DH and I have been trying to have more kids since Zed was born. It has not been going well. We’ve stopped trying for a while. I think our fertility issues are a way of the universe telling us that there are other kids that need us more.

I always wanted a big family, and the plan was always some born and some adopted, maybe 3 and 3. But 1 and 5 is good too. :biggrin:

Glad to hear things are going relatively well but that’s a shame about little Kai, he has suffered so much in such a short time. His mother must be broken hearted too, an emotional struggle on all sides.

Isn’t the busyness just wonderful though?! 8)

It is awesome being so crazy busy. We went to the Calgary Stampede today while DH was at work. All 6 kids. lol Who knows what I was thinking. But it tuckered them all out and everyone is sound asleep and the sun hasn’t even set yet :slight_smile:

Things have been tough on all the kids. We became foster parents because life is so hard for those kids.

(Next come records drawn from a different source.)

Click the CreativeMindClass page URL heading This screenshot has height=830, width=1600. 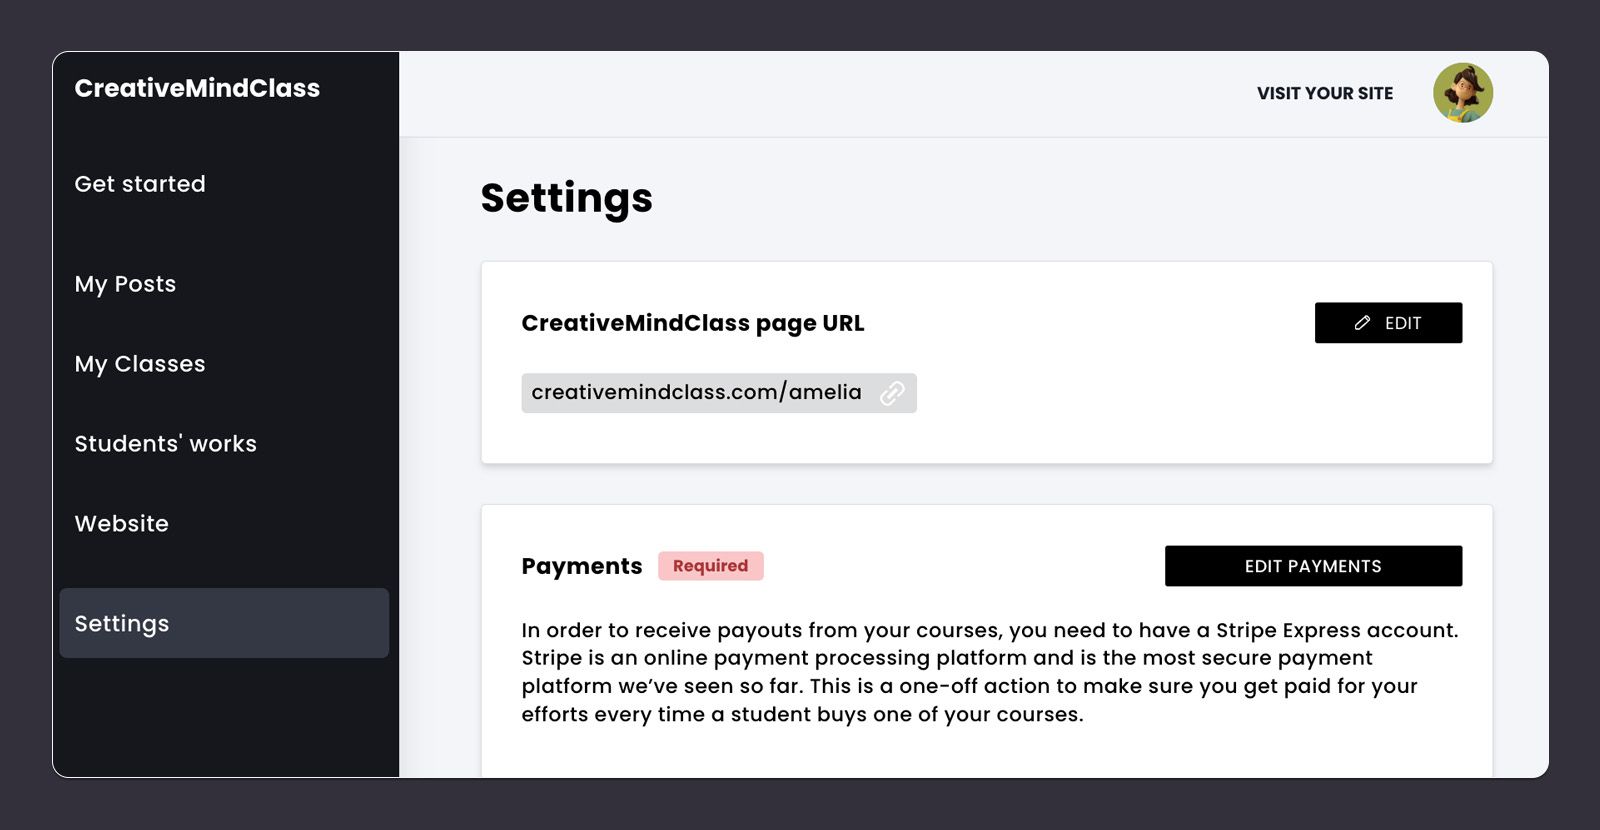[x=693, y=323]
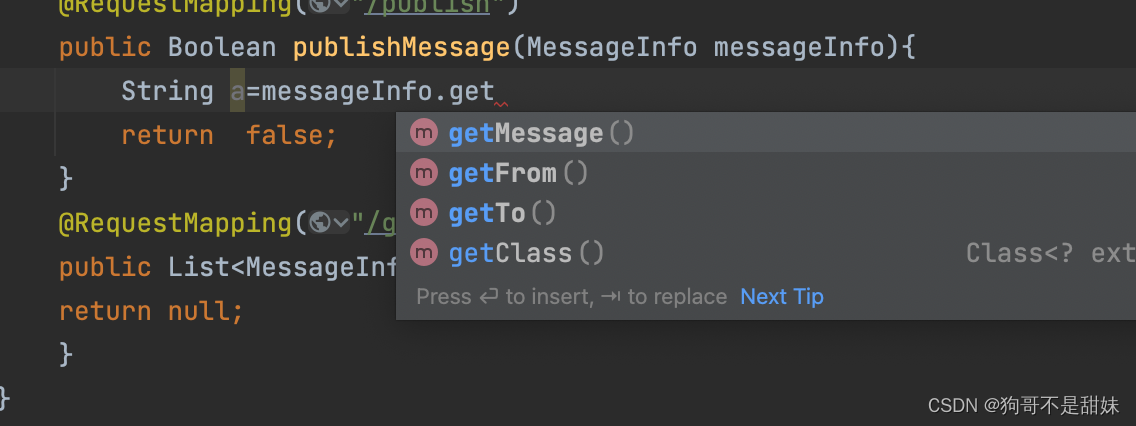Click the method icon beside getTo()
This screenshot has height=426, width=1136.
coord(424,212)
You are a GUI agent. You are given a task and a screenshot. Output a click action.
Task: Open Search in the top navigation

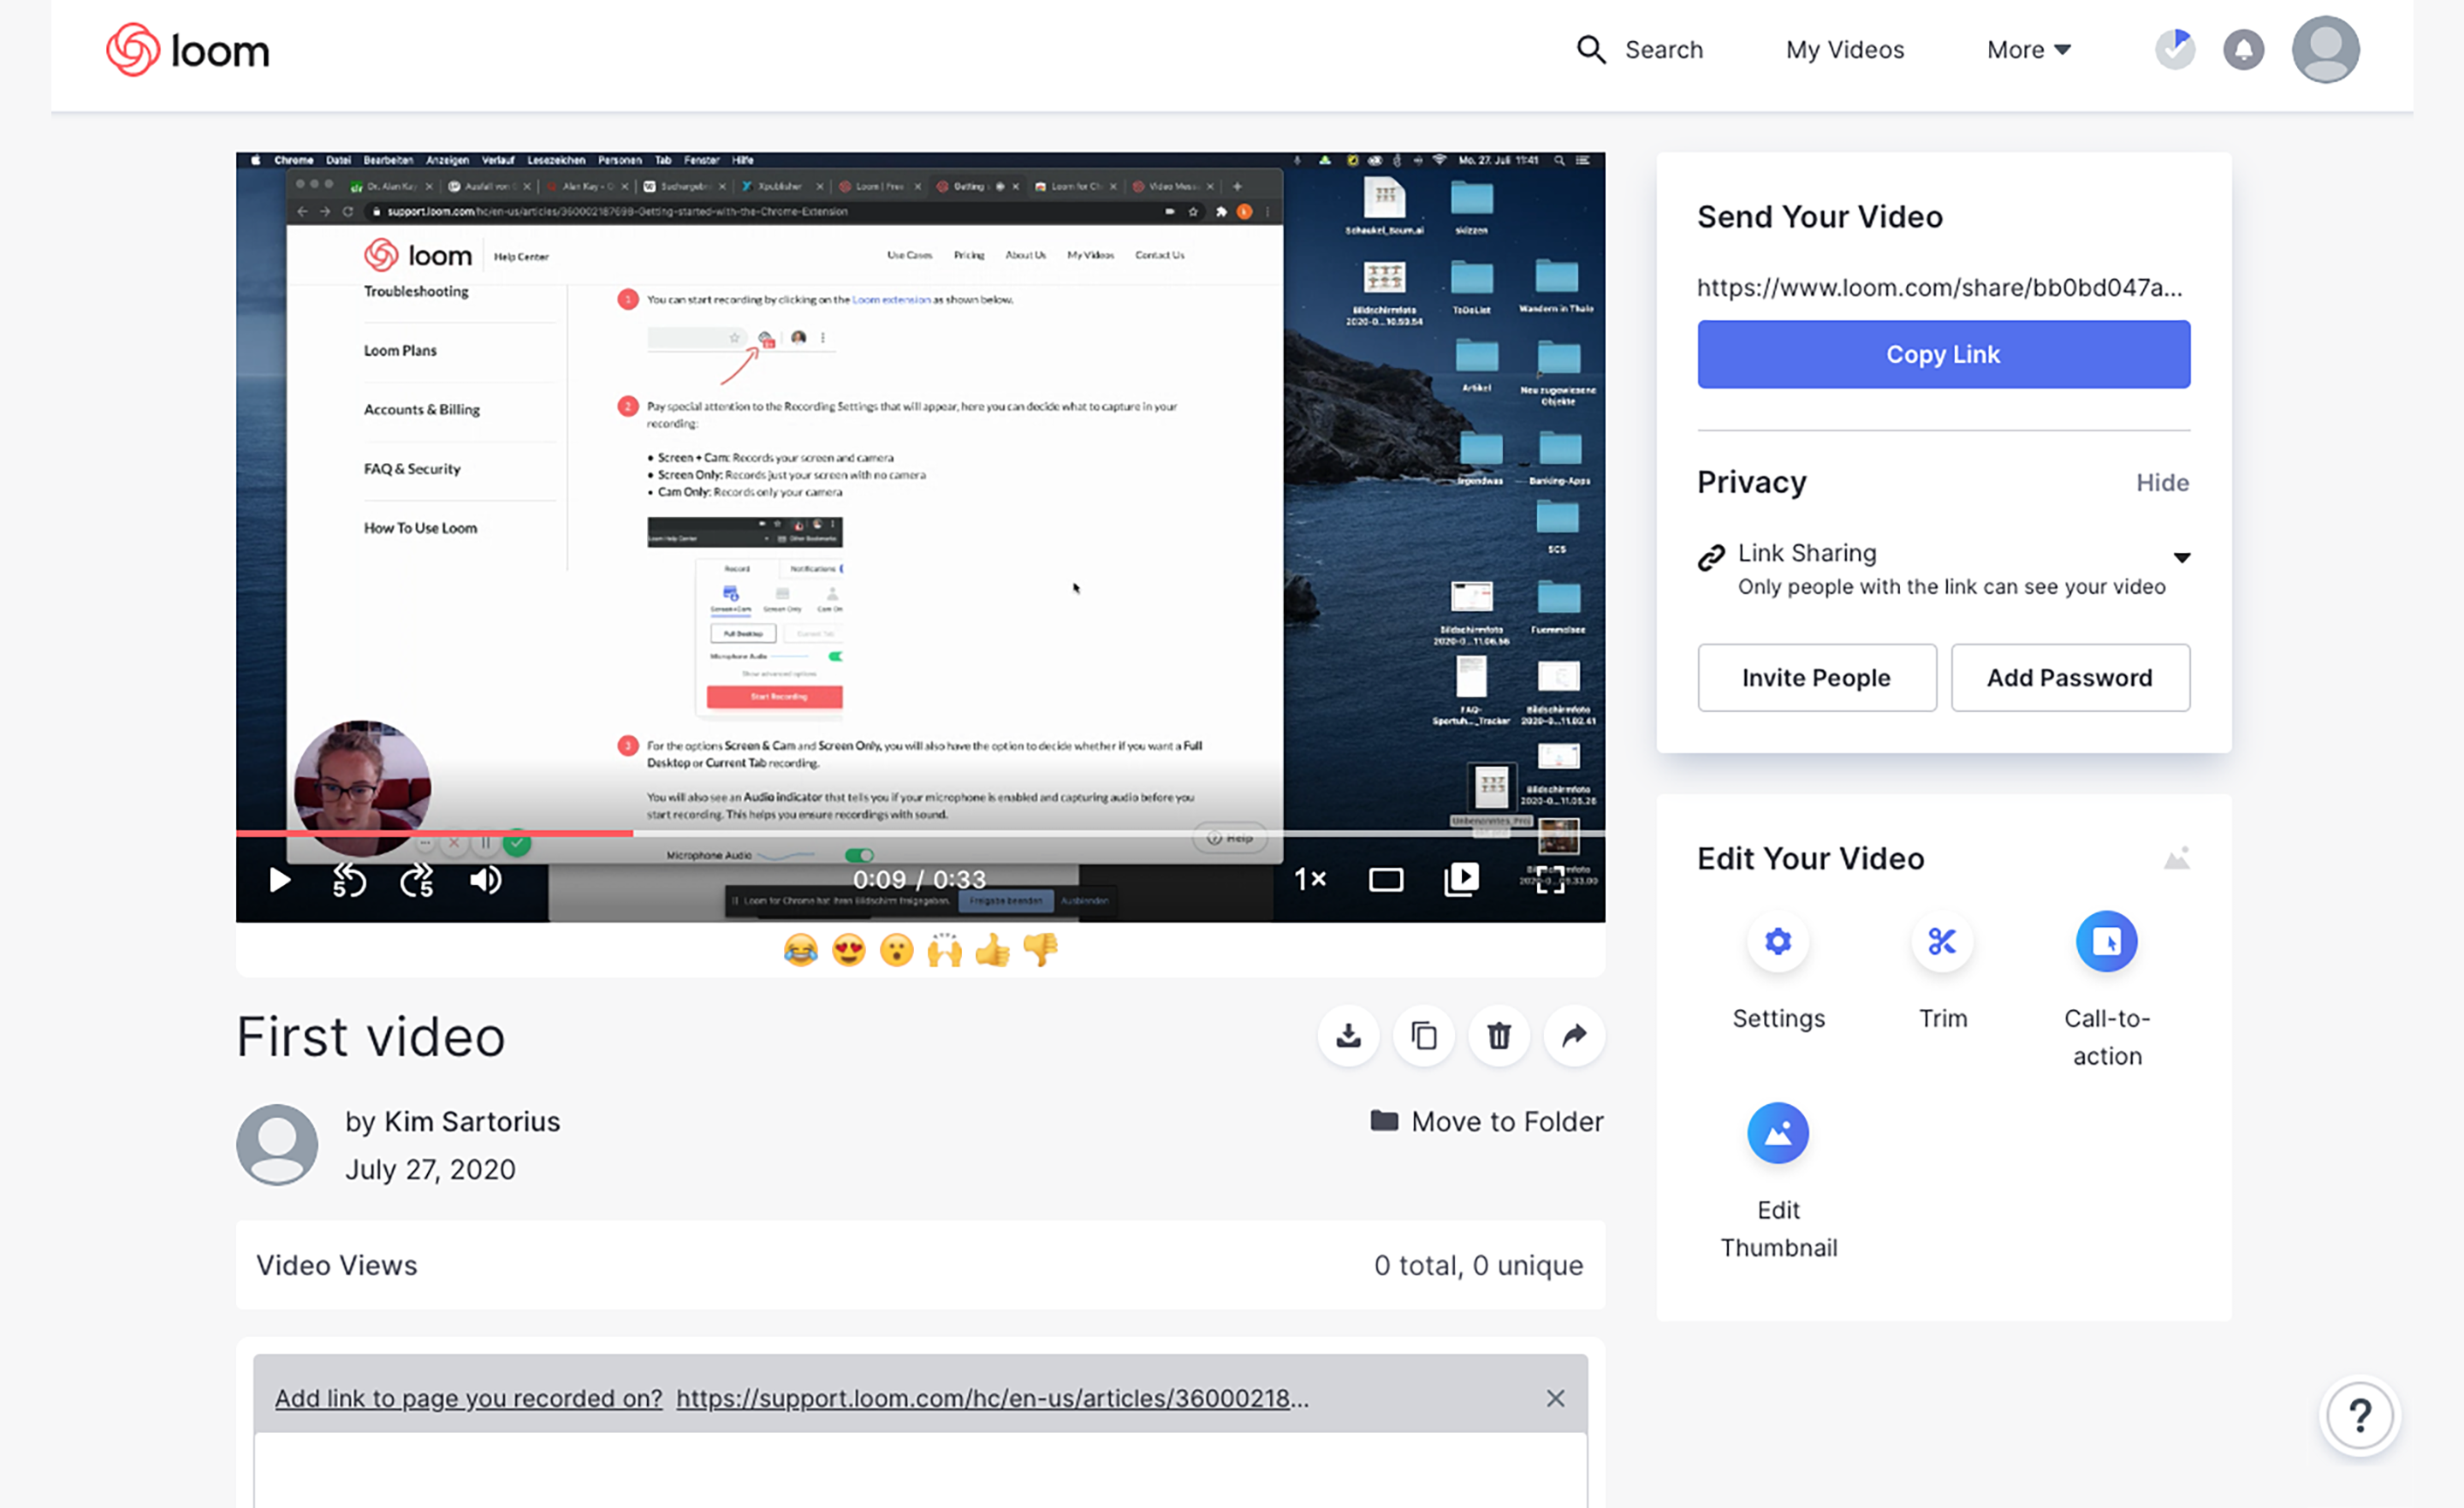pyautogui.click(x=1640, y=50)
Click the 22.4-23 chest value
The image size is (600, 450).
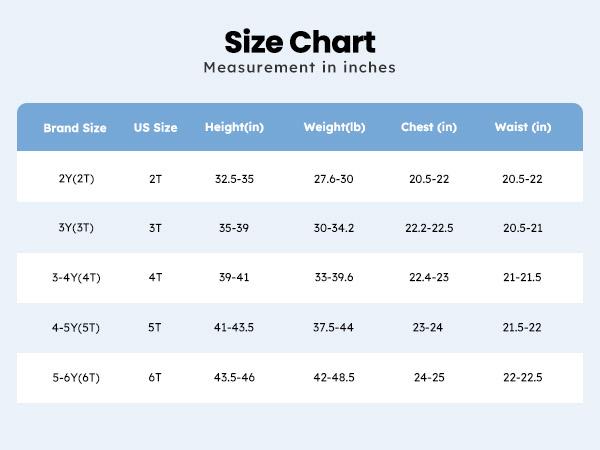pyautogui.click(x=429, y=277)
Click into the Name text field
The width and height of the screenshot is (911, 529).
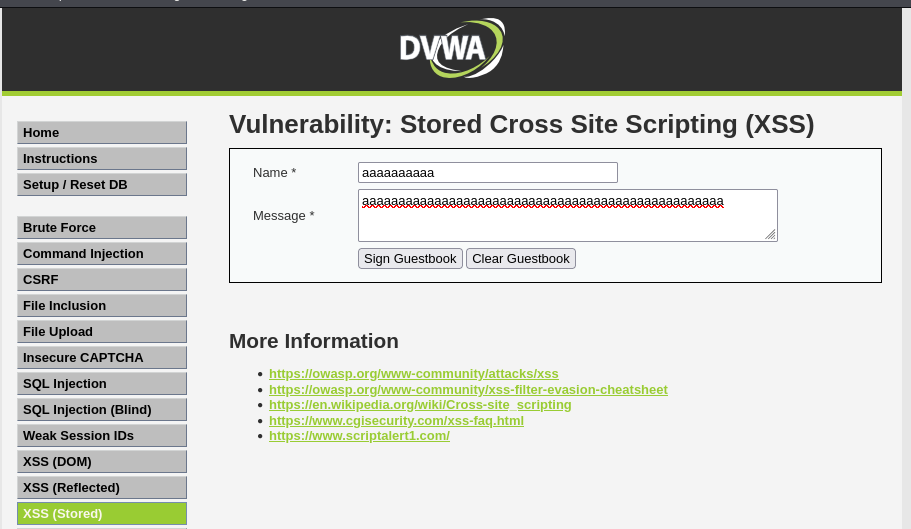pos(487,173)
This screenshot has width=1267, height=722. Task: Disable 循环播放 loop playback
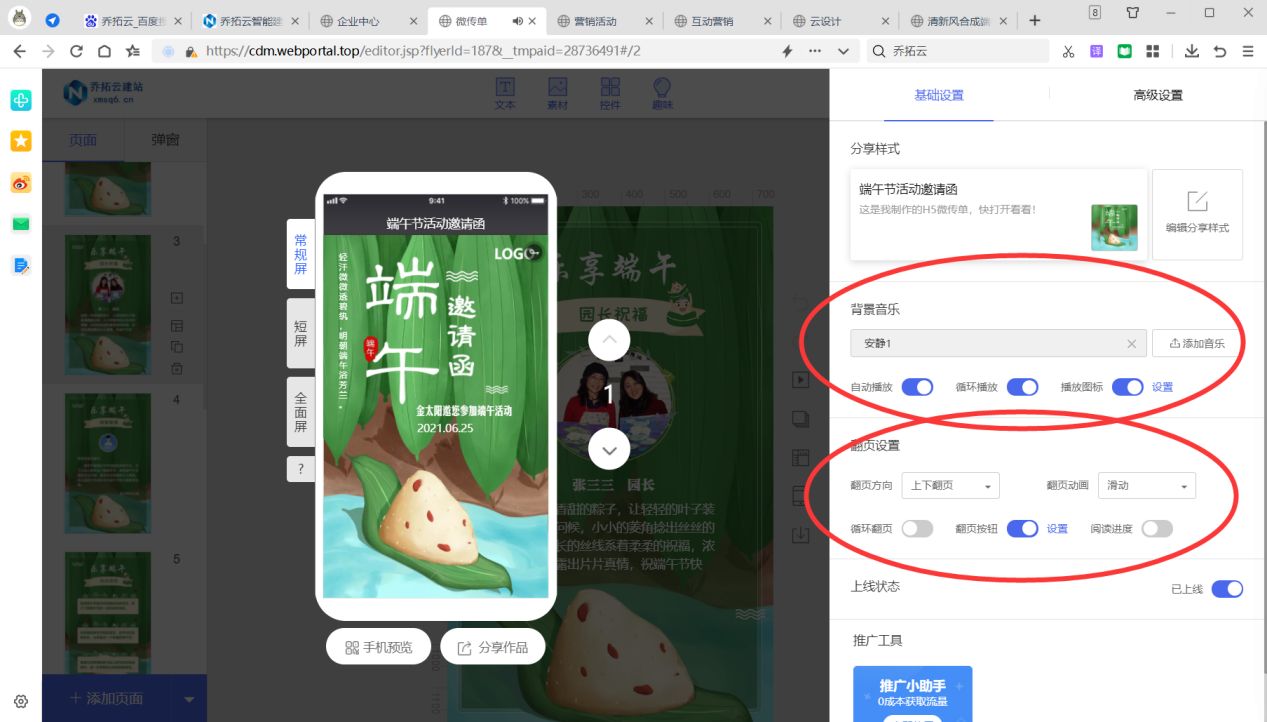point(1022,386)
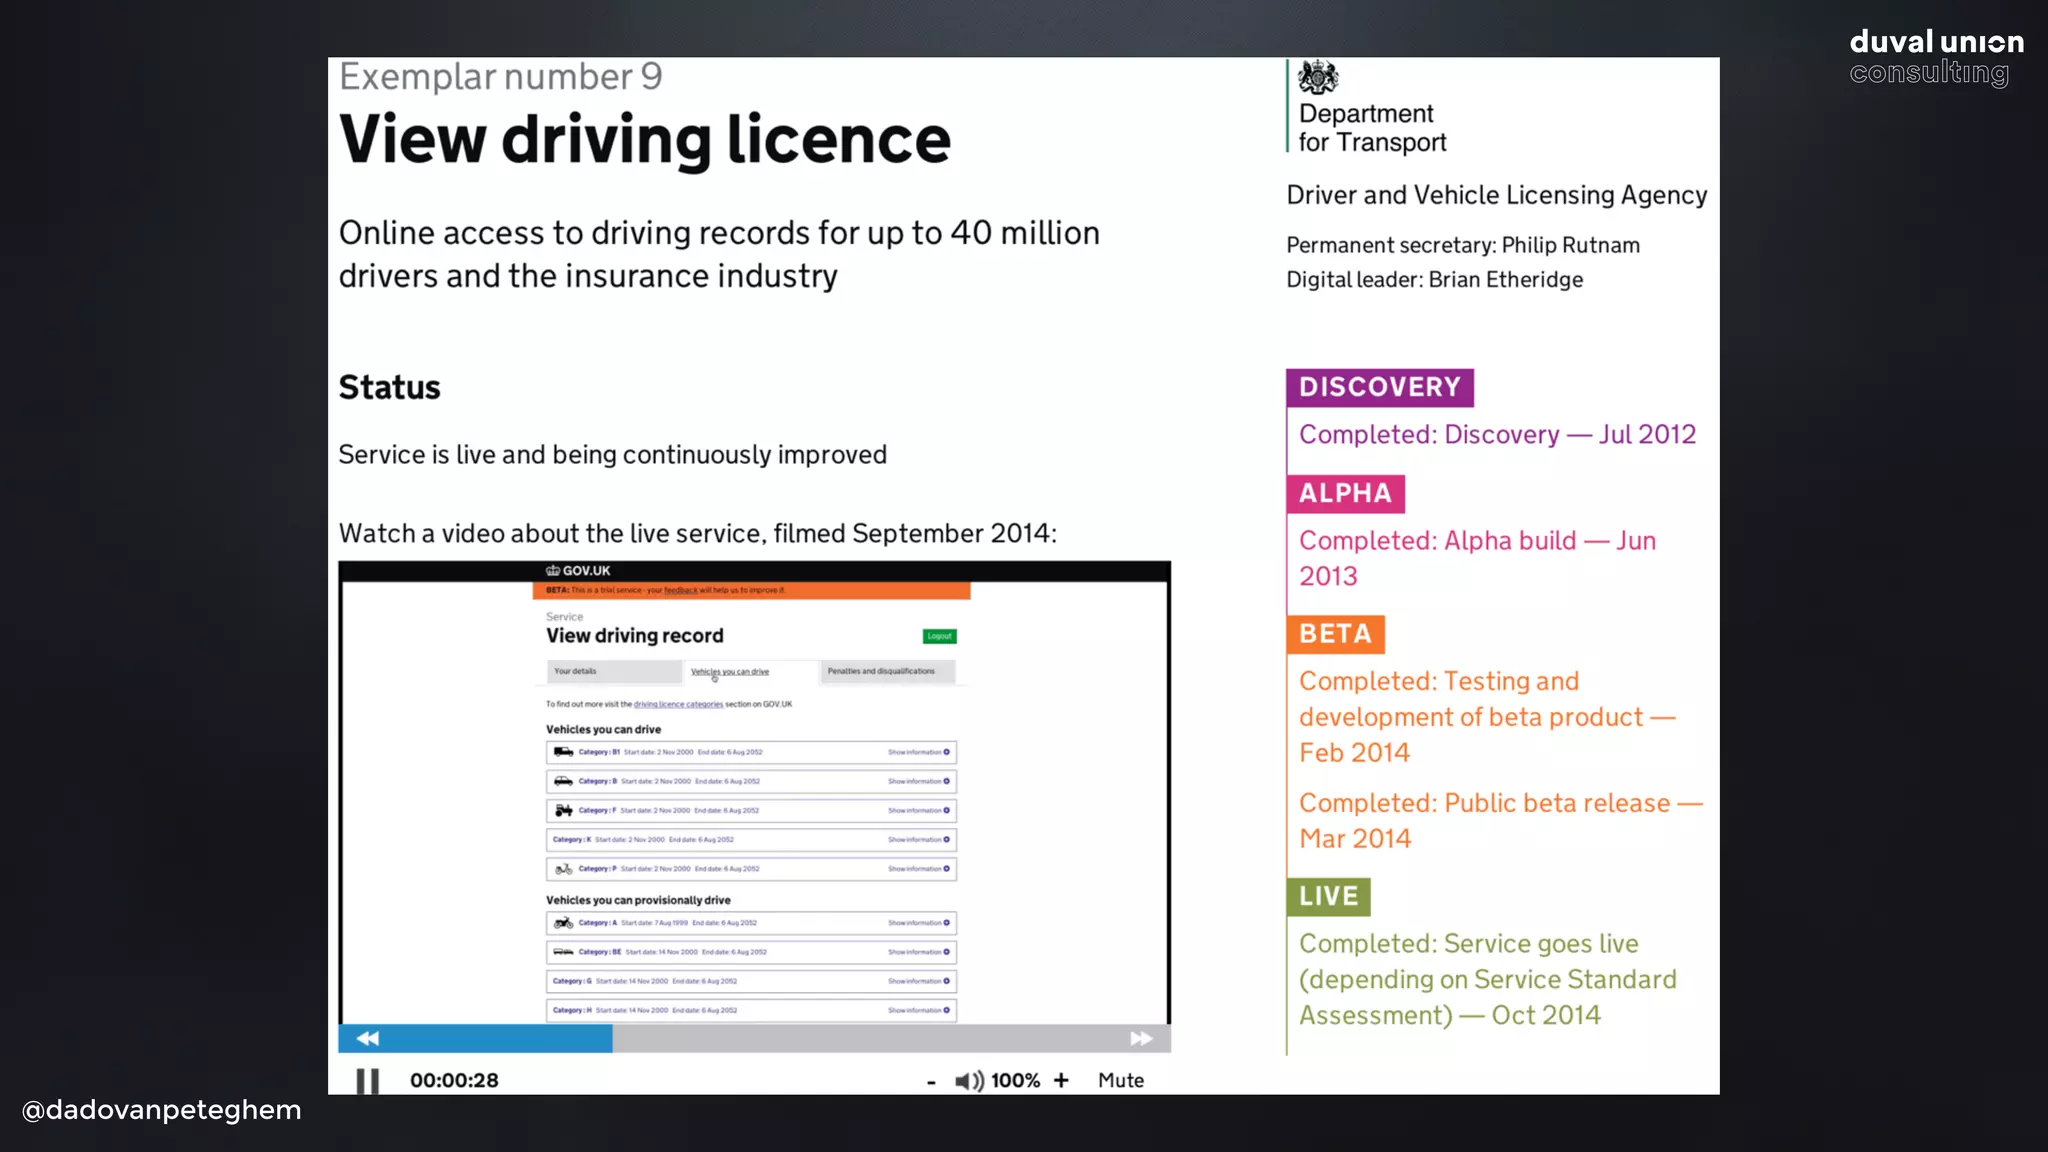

Amy and Andy are adopted from foster care. They have the same birth mother, who is an addict. She was arguably the worst parent one could be without assaulting a child. And even then technically she has crossed that line.

The 6 and 8 yo olds are in foster care because their father is in jail and their mother abandoned them. When he is released, they will go to live with him because, while he’s a criminal, he has not been deemed an unfit parent. I haven’t met him, but the kids do send letters to him and he seems to really love them. I can’t imagine what it would be like if my mother abandoned me, and to not have their father available at the time, that breaks my heart.

Kai was very loved in his family. And his mother still loves him. She loves him so much that she’s willing to give him up so he can have a ‘normal’ childhood.

I can’t decide what’s worse. I try not to think about it, it’s incredibly depressing. I try to use all that emotion to love them better.